Using himself as guinea pig, Reilly took a bunch of shots overhand and found he hit 63%. After tutoring in underhand by hall-of-fame NBA player (and underhanded free thrower) Rick Barry, and a couple of weeks of practice, he was hitting 78%.

Reilly points out that if Ben Wallace, a career 49% shooter, learned to throw underhand and raised himself to 69%, he'd have made 60 more shots last season.

Why don't players try it? Players don't like how it looks. "I would shoot negative percentage before I shot like that," Reilly quotes Shaquille O'Neal as saying. He says Wilt Chamberlain did it for a few years, improved, but then went back to overhand. "I felt silly – like a sissy," Chamberlain wrote.


The role of macho ego as a prime inspiration for star players shouldn't be underestimated. Shaq and Wilt did the personal calculus, and figured that looking "like a sissy" would threaten their confidence in ways beyond the free-throw line. Better to risk missing a few (or more than a few) FTs than risk messing with the total mojo, I guess. The career stats and championships won by both Shaq and Wilt seem to back their decisions, but one wishes athletes didn't so desperately rely on the macho shit to bolster their egos.
Welcome 110th Congress

Back in Greg's Dreamland Express™, I explained to both Rush Limbaugh and Nancy Pelosi why women regularly settle for second-rate men. I don't remember the reasons I gave, but there were three of them.

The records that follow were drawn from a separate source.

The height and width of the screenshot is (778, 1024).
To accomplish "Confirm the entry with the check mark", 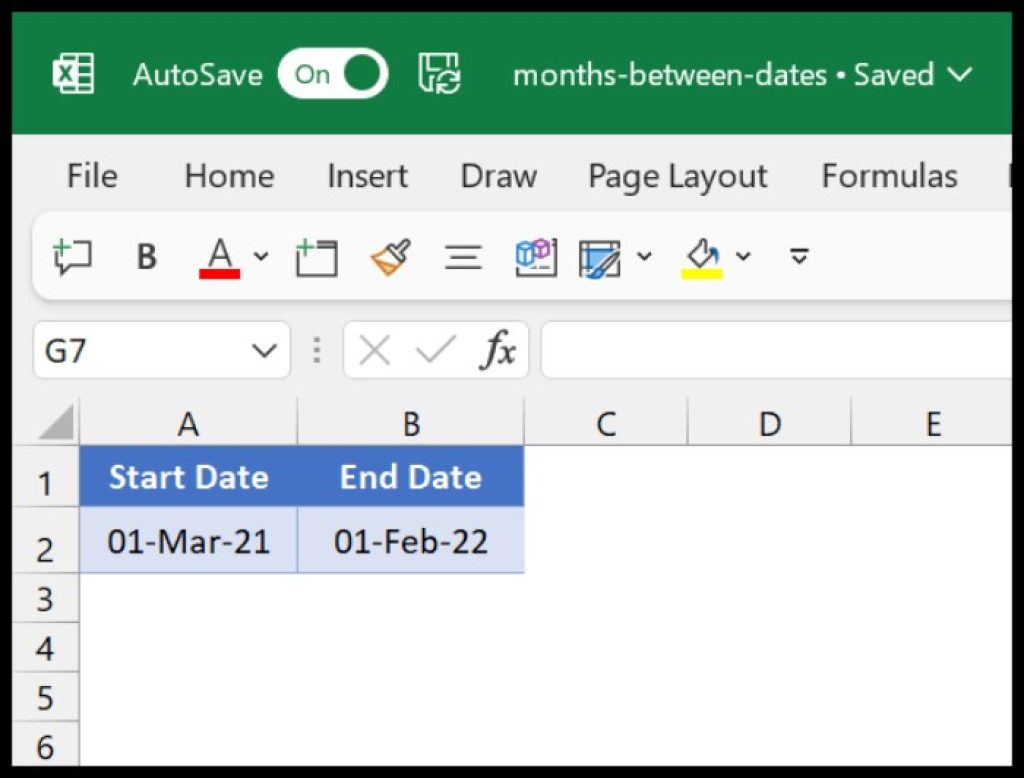I will coord(435,350).
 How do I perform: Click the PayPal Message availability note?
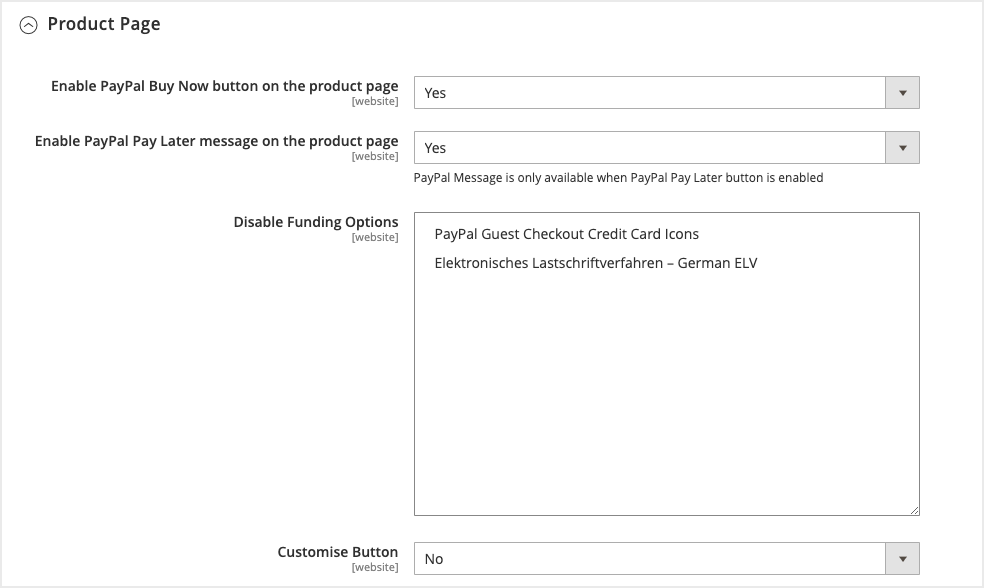(618, 178)
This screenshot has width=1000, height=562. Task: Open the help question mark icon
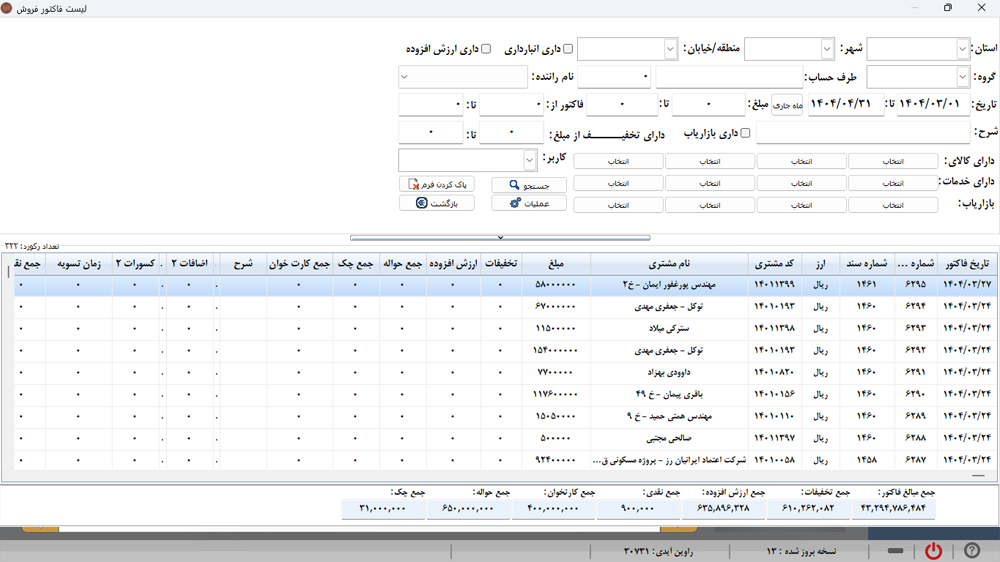(x=971, y=551)
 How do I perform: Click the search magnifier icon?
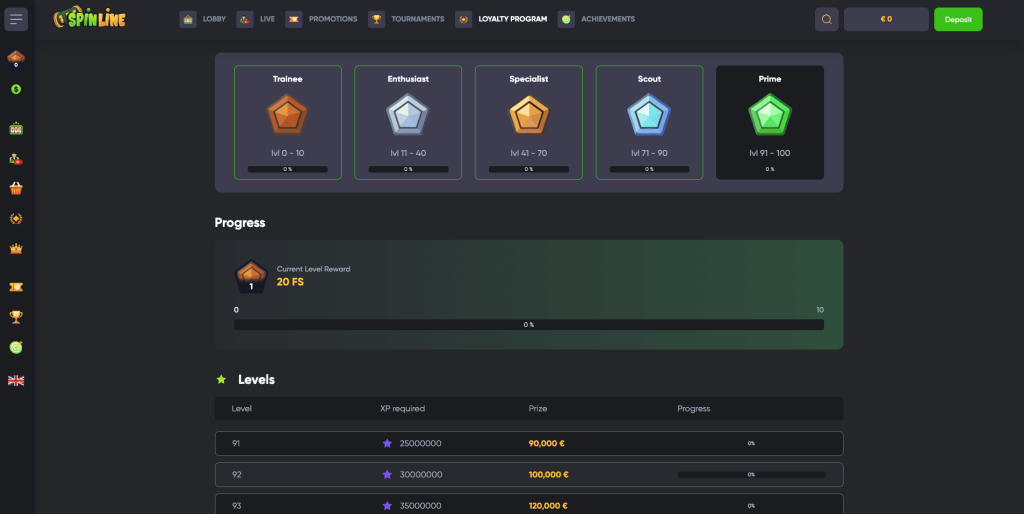click(826, 19)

Rush, driving his SUV and with sweat or water on his face, had said he groused about women in his books. A younger version of Nancy cuddled with me (in that twilight zone between erotic and familial) and agreed with my view -- although I suspect I was too insistent on stating my view then and there, no matter what.

Later I met Nancy in a room on the "Island of Misfit Democrats," who'd been released from suspended animation to take over the government. Verne Troyer was to become Secretary of Transportation.

"I'll have to travel by car and train a lot now," Verne said.

"Well, you could go Greyhound," I replied. Verne smiled a little, but for some reason I thought it was a big knee-slapper.

Nancy told me that I'd fit in well here..."if you were real."

***

Memo to: Triangulation Laboratories
Re: DLC Democrats

DLC Democrats know that fighting the monolithic corporate interests head on is risky and hard. Just ask Howard Dean and Paul Wellstone.

So they make what they think is a pragmatic bargain: working to convince enough of the corporate interests that they won't get in the way of promoting what said interests want, which is a money-crazy, greed-is-good dominant meme, one that minimizes the lust for tax-based entitlement. In return, they believe the corporate masters will cut some slack and not work too hard to destroy the remaining traditional safety nets.

An ultimately foolish deal -- if the powers that be couldn't abide Clinton-era prosperity ("Where are my well-deserved tax cuts?", they bellowed.), then it's hard to imagine how any Obama, Gore or Hillary-era recovery would cause any of 'em to abandon their cutthroat Randian ways.

In short, triangulation at best only delays the inevitable return to power of a new and improved Corporate Fascist. Something more is required: a skilled (and likely difficult) blend of uncommon nerve and rhetoric.

If Hillary Clinton, Barack Obama, John Edwards, Wesley Clark and Bill Richardson don't get this, they shouldn't be president. I suspect that Al Gore now gets this, but unfortunately he doesn't appear to have the stomach for another run through hell to get at the brass ring. Hope I'm wrong on that.